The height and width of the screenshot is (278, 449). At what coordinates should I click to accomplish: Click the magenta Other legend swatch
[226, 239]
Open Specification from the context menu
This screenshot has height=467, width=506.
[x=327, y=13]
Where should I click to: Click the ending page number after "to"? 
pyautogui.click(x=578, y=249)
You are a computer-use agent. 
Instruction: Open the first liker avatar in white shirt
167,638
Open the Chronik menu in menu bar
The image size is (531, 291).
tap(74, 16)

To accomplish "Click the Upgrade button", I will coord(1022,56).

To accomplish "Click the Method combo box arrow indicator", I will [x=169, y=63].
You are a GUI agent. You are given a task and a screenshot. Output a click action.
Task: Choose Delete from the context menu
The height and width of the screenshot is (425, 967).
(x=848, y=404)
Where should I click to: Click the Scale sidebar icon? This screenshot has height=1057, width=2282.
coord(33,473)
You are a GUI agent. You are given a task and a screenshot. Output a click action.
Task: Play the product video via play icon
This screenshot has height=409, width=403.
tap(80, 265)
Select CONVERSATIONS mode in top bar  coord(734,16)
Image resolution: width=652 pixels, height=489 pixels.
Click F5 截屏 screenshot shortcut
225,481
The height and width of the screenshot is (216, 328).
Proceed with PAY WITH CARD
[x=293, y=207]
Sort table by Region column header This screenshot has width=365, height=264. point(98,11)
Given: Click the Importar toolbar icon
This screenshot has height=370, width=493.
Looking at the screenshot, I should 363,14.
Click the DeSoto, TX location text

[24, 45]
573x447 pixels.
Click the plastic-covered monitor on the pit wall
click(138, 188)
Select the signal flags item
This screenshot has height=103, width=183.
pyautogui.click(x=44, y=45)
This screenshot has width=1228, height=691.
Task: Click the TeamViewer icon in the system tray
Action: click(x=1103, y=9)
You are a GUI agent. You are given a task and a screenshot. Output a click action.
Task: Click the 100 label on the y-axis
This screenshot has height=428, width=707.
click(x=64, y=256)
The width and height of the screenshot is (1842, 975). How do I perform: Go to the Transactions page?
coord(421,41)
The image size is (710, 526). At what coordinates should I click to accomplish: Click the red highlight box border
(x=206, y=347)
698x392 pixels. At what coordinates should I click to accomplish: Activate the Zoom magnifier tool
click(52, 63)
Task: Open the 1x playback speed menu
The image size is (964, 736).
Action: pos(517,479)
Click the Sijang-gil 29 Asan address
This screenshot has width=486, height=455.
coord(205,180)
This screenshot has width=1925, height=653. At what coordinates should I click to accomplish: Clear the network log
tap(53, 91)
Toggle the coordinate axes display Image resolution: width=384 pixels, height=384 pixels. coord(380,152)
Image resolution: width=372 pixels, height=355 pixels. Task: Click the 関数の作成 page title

**What is required:** Rewrite every line of the listing above as a JSON list of strings, one string per line, leaving out blank lines.

**Complete output:**
[
  "The height and width of the screenshot is (278, 449). At what coordinates should I click to accomplish: Click the magenta Other legend swatch",
  "[226, 239]",
  "Open Specification from the context menu",
  "This screenshot has height=467, width=506.",
  "[x=327, y=13]",
  "Where should I click to: Click the ending page number after \"to\"? ",
  "pyautogui.click(x=578, y=249)",
  "You are a computer-use agent. ",
  "Instruction: Open the first liker avatar in white shirt",
  "167,638",
  "Open the Chronik menu in menu bar",
  "The image size is (531, 291).",
  "tap(74, 16)",
  "To accomplish \"Click the Upgrade button\", I will coord(1022,56).",
  "To accomplish \"Click the Method combo box arrow indicator\", I will [x=169, y=63].",
  "You are a GUI agent. You are given a task and a screenshot. Output a click action.",
  "Task: Choose Delete from the context menu",
  "The height and width of the screenshot is (425, 967).",
  "(x=848, y=404)",
  "Where should I click to: Click the Scale sidebar icon? This screenshot has height=1057, width=2282.",
  "coord(33,473)",
  "You are a GUI agent. You are given a task and a screenshot. Output a click action.",
  "Task: Play the product video via play icon",
  "This screenshot has height=409, width=403.",
  "tap(80, 265)",
  "Select CONVERSATIONS mode in top bar  coord(734,16)",
  "Image resolution: width=652 pixels, height=489 pixels.",
  "Click F5 截屏 screenshot shortcut",
  "225,481",
  "The height and width of the screenshot is (216, 328).",
  "Proceed with PAY WITH CARD",
  "[x=293, y=207]",
  "Sort table by Region column header This screenshot has width=365, height=264. point(98,11)",
  "Given: Click the Importar toolbar icon",
  "This screenshot has height=370, width=493.",
  "Looking at the screenshot, I should 363,14.",
  "Click the DeSoto, TX location text",
  "[24, 45]",
  "573x447 pixels.",
  "Click the plastic-covered monitor on the pit wall",
  "click(138, 188)",
  "Select the signal flags item",
  "This screenshot has height=103, width=183.",
  "pyautogui.click(x=44, y=45)",
  "This screenshot has width=1228, height=691.",
  "Task: Click the TeamViewer icon in the system tray",
  "Action: click(x=1103, y=9)",
  "You are a GUI agent. You are given a task and a screenshot. Output a click action.",
  "Task: Click the 100 label on the y-axis",
  "This screenshot has height=428, width=707.",
  "click(x=64, y=256)",
  "The width and height of the screenshot is (1842, 975). How do I perform: Go to the Transactions page?",
  "coord(421,41)",
  "The image size is (710, 526). At what coordinates should I click to accomplish: Click the red highlight box border",
  "(x=206, y=347)",
  "698x392 pixels. At what coordinates should I click to accomplish: Activate the Zoom magnifier tool",
  "click(52, 63)",
  "Task: Open the 1x playback speed menu",
  "The image size is (964, 736).",
  "Action: pos(517,479)",
  "Click the Sijang-gil 29 Asan address",
  "This screenshot has width=486, height=455.",
  "coord(205,180)",
  "This screenshot has width=1925, height=653. At what coordinates should I click to accomplish: Clear the network log",
  "tap(53, 91)",
  "Toggle the coordinate axes display Image resolution: width=384 pixels, height=384 pixels. coord(380,152)",
  "Image resolution: width=372 pixels, height=355 pixels. Task: Click the 関数の作成 page title"
]